Tentu saja, kecurigaan mereka sepenuhnya beralasan… Situasi ini sangat buruk.
"Hei, Rui-chan, kenapa kau juga memanggilnya Ryouta? Kalian berdua bahkan tidak pernah berbicara sekali pun di SMP, kan?"
"Benar, tapi Airi memanggilnya Ryouta, jadi kupikir aku juga akan mencobanya. Lagipula, bukankah akan lebih mudah baginya jika semua orang yang duduk di dekatku menggunakan nama yang sama daripada nama yang berbeda?"
Seperti yang diharapkan dari Kuroki yang cerdas dan licik… Dia dengan lancar menemukan alasan tanpa ragu-ragu.
Ekspresinya begitu tenang sehingga hampir meyakinkan. Tapi hanya aku yang tahu dia melakukannya dengan sengaja.
Dia mungkin hanya ingin bisa memanggilku dengan nama depanku di depan semua orang.
Tingkat pandangan jauh dan perencanaan seperti ini… Justru itulah yang membuat Kuroki begitu menakutkan. Seorang perfeksionis sejati.
"Oh, aku tahu! Yuria, kau juga harus memanggilnya Ryouta."
"Hah? A-Aku?"
"Ayo, coba saja~."
Didorong oleh Kuroki, Yuria dengan ragu-ragu menoleh ke arahku.
"Lalu… R-Ryouta."
Yuria menyebut namaku dengan sedikit cemberut.
Cara dia sengaja membuatnya tampak seperti dia tidak terbiasa mengucapkannya… Sejujurnya, dia licik.
Dan begitu saja, aku sekarang resmi dipanggil Ryouta oleh mereka bertiga, bukan hanya secara pribadi, tetapi juga di kelas.
"Ngomong-ngomong, kembali ke topik. Ryouta-kun, mana yang akan kau pilih? Drama atau kafe?"
"Hah? Uh… kurasa karena Miyama bertanya, aku akan memilih kafe."
"Oh, kafe? Jadi kau benar-benar membicarakan festival tadi, ya, Airi?"

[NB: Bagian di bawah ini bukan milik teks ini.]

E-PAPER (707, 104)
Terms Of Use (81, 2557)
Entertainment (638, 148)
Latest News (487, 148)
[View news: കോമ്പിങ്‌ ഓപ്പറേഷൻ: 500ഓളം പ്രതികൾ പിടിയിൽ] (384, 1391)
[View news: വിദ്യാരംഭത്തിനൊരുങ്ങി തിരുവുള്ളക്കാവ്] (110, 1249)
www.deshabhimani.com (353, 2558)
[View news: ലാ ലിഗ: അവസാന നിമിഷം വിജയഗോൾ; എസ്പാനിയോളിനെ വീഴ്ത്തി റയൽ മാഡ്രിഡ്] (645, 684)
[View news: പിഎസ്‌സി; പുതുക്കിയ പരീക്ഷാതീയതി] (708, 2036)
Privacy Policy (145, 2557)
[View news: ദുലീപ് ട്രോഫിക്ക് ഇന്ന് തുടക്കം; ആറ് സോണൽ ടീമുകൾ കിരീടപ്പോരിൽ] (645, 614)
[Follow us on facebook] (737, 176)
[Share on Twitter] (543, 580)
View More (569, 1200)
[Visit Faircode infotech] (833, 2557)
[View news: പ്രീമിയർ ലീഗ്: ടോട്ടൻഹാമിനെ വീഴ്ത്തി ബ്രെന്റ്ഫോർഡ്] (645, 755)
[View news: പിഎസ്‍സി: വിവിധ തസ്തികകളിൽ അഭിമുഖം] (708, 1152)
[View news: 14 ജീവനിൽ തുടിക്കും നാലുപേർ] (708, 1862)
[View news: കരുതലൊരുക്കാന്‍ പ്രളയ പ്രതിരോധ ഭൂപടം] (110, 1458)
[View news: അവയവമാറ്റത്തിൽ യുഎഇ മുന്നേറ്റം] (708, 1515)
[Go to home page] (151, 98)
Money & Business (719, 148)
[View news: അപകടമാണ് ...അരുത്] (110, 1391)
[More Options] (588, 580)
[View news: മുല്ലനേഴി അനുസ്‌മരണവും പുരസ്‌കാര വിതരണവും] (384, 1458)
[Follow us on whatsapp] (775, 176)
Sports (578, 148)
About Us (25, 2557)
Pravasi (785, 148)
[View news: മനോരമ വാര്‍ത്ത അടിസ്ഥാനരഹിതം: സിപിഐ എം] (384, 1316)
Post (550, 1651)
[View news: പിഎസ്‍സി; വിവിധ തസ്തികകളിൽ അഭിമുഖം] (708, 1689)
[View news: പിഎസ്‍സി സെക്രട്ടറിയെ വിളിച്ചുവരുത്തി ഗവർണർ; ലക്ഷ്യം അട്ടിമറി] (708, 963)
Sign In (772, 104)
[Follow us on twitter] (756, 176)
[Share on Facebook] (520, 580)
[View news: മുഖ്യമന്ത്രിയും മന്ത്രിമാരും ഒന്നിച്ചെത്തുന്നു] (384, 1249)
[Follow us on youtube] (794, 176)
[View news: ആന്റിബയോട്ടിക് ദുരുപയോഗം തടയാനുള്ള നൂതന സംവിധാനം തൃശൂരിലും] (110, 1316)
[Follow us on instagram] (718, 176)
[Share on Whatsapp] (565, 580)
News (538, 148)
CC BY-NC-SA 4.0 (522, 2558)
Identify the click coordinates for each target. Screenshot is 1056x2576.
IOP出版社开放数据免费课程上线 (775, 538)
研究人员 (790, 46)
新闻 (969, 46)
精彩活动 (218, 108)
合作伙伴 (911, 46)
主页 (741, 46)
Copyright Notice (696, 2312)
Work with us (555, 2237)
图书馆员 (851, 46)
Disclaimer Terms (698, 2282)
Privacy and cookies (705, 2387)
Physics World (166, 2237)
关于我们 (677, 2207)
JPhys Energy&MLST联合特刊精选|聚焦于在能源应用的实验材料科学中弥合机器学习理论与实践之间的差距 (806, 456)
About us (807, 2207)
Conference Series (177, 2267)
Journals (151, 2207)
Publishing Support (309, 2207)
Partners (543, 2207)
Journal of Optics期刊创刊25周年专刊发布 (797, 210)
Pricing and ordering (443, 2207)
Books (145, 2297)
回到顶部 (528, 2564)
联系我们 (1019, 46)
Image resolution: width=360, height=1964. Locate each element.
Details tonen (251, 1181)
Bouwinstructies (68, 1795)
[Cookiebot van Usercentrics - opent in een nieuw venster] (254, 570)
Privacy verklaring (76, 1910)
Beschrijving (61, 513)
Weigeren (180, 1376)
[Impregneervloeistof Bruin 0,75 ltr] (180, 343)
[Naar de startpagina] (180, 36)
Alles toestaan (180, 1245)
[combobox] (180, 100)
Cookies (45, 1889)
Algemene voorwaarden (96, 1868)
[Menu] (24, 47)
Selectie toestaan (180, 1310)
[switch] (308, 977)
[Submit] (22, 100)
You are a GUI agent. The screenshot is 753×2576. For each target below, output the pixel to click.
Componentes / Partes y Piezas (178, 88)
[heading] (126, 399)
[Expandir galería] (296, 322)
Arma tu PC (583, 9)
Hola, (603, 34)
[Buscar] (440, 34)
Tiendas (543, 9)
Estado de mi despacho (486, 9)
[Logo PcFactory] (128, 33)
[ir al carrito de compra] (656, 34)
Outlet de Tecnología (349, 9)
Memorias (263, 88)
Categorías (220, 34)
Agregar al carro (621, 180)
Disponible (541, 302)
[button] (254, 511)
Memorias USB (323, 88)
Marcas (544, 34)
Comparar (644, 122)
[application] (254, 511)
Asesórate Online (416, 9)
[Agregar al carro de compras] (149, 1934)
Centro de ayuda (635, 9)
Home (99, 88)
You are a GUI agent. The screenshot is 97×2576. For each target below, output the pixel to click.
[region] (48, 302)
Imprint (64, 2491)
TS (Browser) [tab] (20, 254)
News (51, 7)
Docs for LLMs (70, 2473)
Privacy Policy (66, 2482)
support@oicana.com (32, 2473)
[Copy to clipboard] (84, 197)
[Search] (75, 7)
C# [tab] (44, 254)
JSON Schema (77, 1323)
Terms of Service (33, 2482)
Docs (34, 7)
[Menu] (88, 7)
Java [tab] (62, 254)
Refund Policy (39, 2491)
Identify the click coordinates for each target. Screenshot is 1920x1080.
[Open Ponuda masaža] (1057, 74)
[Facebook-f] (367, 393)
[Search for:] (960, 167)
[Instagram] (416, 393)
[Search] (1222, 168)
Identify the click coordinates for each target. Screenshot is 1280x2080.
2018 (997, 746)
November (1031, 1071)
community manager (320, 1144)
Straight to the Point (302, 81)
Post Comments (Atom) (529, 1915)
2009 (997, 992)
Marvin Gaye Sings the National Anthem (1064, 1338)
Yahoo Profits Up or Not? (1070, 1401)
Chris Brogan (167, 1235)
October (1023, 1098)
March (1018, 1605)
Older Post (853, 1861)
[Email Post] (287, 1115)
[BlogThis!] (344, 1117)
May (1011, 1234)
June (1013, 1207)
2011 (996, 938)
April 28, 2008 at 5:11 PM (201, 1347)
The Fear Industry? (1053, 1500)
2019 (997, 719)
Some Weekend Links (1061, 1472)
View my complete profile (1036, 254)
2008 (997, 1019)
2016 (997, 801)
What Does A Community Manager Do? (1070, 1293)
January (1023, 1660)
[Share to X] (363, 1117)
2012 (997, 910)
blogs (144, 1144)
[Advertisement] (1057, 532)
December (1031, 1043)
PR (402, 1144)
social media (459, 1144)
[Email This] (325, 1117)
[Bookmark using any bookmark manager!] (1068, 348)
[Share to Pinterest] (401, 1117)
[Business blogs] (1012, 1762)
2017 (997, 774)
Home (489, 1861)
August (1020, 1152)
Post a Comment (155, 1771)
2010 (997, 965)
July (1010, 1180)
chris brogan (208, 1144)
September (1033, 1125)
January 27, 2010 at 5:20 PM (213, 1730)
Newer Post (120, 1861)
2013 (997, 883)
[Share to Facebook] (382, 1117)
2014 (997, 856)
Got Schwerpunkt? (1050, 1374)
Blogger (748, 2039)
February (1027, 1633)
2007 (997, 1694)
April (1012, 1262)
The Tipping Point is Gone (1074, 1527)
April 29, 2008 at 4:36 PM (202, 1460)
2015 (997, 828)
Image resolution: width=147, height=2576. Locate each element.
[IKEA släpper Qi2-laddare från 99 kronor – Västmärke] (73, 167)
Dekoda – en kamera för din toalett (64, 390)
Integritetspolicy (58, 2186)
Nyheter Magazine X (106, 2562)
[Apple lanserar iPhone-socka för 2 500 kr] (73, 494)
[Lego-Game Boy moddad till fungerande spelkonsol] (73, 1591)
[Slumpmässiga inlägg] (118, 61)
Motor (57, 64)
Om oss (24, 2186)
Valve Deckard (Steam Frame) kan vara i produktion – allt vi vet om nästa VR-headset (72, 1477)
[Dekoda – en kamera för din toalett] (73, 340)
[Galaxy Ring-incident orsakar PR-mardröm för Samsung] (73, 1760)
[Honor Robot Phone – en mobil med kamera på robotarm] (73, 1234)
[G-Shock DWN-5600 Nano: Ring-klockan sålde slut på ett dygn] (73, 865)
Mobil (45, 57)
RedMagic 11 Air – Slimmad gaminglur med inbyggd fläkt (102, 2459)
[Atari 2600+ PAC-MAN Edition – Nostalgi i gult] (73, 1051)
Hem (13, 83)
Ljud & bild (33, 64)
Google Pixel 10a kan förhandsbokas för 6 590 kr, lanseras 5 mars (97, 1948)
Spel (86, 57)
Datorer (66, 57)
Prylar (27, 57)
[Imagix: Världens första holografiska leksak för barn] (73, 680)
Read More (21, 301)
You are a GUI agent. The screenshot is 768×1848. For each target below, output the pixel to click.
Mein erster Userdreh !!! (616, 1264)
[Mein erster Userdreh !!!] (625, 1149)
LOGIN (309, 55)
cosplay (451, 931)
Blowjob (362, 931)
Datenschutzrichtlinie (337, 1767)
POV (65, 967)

"T-Tentu saja! Astaga, Rui-chan, jangan ragukan aku~!"
Sepertinya Kuroki curiga dengan hubunganku dengan Miyama.
Yah, mengingat kita tidak hanya makan bersama di kantin, tetapi kita juga pernah terlihat bersama di Starbucks, tidak heran jika orang-orang mulai bertanya-tanya…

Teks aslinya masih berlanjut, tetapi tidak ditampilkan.